MUDANÇAS E APEGOS (engajamentos)

Lourdes Sgarabotto

27 de Outubro de 2021


O comportamento de apego, que faz parte da natureza humana, levou o ser humano a formar e pertencer ao grupo, ao qual se adaptou e garantiu a sobrevivência da espécie no ambiente perigoso em que vivia. Esses grupos foram criando uma cultura própria com seus rituais, valores, normas, símbolos, como forma de agregar e manter o engajamento naquele grupo específico.

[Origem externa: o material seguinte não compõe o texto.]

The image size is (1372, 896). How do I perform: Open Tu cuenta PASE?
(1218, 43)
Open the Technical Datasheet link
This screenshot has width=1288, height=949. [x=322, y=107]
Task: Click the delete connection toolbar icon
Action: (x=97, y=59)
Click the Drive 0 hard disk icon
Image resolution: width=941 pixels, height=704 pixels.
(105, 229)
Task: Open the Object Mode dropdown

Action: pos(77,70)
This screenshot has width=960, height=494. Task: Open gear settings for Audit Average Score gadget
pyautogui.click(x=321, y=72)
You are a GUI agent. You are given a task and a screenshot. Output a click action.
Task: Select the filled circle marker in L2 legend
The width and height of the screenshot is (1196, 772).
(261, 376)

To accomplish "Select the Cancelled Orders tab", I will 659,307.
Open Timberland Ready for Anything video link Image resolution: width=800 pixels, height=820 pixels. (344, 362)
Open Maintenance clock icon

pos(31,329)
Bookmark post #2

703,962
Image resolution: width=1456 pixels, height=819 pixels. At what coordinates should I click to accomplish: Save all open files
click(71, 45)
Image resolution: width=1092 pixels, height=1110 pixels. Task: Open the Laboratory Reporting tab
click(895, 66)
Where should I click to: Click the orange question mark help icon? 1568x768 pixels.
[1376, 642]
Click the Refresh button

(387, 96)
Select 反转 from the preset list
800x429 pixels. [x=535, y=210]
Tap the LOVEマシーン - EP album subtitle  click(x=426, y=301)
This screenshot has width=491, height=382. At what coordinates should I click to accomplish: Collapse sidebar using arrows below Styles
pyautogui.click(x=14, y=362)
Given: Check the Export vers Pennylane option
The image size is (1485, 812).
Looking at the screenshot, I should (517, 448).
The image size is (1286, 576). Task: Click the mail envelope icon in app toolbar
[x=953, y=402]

Hoje, a empresa equivale ao tipo de grupo que fornecia todas as necessidades de segurança aos nossos ancestrais. Segurança, atualmente, vai além de emprego e salário. Significa também pertencer ao um grupo, participar no alcance de objetivos e resultados, utilizar suas competências, autoestima, realização pessoal e profissional, ter amigos, fazer parte do exercício da cultura organizacional, construção do significado de existir, entre outros aspectos.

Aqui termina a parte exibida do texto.